The Sheriff's Department policy is essentially reactive--they would respond, for example, once undesirable elements take over the downtown, rather than prevent the situation in the first place.

I think the vast majority of Los Gatans find your position unacceptable.

Patrick Shannon

Los Gatos

Safe neighborhoods depend on drivers observing rules

I am writing because I am scared of what might happen some day. I live on Loma Alta Avenue. It is a very busy street on any given day. The time of day does not seem to affect the flow of traffic. As a mother of two children, I am very concerned not so much about the amount of traffic, but the lack of drivers caring about such simple things as driving the speed limit and stopping at stop signs.

I could be a rich person if I had a dollar for every person I see drive through the stop sign. At night I can hear cars speeding up and down the street, and there is no way they could stop for a child or a pet.

Our family moved to Los Gatos because we wanted the kind of atmosphere that comes from living
in a small, tight-knit community. What I didn't bargain for was not being able to let my children ever cross the street on their own just because some people can't follow a few basic traffic laws. What bothers me so much about what I see is that it is the people who drive this street every day that make the most violations. I could name license plates or list the types of cars I see, but if you stop and think about it, I think you will know who you are.
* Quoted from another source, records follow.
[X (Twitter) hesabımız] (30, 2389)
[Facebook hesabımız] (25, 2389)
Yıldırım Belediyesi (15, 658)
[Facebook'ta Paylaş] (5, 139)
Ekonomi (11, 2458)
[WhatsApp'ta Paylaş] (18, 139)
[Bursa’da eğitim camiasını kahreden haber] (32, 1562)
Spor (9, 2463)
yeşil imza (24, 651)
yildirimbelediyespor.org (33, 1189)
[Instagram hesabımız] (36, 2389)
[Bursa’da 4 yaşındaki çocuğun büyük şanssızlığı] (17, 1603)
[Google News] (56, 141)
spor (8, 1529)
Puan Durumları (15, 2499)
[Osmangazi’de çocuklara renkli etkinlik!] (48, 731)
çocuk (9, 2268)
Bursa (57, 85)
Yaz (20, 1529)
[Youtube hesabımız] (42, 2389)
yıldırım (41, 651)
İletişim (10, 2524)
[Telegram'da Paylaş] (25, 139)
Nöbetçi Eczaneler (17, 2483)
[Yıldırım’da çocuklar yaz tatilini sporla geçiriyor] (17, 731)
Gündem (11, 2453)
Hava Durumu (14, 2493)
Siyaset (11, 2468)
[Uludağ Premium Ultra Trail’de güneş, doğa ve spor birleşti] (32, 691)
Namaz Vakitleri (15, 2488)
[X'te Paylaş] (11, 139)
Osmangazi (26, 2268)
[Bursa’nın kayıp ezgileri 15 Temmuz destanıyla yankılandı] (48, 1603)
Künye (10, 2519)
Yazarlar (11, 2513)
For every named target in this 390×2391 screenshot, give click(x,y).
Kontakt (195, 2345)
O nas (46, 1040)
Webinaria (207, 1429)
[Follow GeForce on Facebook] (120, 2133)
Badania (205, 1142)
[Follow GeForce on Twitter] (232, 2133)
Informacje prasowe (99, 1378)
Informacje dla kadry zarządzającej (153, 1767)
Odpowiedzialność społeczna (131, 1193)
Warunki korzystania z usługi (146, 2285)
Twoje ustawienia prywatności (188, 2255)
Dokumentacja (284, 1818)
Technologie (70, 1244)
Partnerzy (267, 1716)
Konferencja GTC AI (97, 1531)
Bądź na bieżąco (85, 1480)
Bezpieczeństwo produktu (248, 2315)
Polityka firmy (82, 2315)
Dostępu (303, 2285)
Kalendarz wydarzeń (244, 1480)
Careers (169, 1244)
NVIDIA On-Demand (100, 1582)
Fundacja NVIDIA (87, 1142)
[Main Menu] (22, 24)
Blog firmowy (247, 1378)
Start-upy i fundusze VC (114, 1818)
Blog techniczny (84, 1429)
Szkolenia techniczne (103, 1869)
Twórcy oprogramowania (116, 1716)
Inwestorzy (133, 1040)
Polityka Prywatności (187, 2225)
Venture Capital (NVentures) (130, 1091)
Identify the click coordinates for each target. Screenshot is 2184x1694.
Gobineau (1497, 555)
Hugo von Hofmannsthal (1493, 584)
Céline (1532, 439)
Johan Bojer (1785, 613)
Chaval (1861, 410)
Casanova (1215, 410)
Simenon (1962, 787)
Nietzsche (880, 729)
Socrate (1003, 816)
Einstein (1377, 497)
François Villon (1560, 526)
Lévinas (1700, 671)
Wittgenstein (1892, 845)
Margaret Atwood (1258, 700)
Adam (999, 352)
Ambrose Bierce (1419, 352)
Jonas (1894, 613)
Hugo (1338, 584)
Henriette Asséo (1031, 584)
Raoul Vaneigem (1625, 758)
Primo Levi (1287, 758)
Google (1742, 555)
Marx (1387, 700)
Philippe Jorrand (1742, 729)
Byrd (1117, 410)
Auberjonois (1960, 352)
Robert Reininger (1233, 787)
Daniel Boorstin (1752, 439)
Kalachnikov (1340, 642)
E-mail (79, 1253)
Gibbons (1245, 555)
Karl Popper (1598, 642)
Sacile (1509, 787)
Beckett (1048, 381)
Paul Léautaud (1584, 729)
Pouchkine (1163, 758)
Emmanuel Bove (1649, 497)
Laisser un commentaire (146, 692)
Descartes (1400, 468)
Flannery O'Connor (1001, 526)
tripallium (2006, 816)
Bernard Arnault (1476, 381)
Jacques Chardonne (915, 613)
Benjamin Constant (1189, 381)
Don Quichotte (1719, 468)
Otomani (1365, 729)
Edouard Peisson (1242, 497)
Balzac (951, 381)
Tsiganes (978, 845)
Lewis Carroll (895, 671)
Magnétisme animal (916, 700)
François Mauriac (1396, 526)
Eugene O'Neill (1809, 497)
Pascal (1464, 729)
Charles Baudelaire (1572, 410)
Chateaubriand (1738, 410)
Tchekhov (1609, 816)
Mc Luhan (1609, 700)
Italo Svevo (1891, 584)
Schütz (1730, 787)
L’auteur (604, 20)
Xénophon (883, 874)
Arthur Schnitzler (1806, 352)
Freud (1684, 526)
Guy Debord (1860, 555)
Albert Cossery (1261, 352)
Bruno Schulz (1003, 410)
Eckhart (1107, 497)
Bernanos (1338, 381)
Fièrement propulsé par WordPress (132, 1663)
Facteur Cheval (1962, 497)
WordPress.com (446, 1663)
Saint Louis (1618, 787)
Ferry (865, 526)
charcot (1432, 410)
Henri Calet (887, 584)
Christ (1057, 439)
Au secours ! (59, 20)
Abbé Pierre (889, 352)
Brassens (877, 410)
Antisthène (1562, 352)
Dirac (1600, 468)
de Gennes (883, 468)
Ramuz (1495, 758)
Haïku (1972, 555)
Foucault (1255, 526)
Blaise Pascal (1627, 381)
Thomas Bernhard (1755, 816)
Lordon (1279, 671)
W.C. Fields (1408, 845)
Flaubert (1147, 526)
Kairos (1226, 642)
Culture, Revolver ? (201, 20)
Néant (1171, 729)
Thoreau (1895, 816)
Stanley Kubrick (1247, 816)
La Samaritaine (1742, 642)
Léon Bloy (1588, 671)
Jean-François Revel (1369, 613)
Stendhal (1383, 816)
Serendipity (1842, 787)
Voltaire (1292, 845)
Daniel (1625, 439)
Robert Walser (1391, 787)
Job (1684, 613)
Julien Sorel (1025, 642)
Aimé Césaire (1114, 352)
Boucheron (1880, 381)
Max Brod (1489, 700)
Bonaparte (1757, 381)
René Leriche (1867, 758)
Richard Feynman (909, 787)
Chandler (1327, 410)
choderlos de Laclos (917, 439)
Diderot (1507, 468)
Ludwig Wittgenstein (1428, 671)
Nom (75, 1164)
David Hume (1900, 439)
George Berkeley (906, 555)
Parents of teen drivers, please mention to your children that they need to be extra careful. Most fatal accidents happen just five miles from home.

I know this is a busy time for all people and getting where you are going a minute or two faster may make or break your day, but consider your life after you have run down an innocent child. Would getting where you are going really matter after that?

Please take the time to drive a little slower and come to a full stop at both stop signs.

Shelley Seders

Los Gatos

This article appeared in the Los Gatos Weekly-Times, May 29, 1996.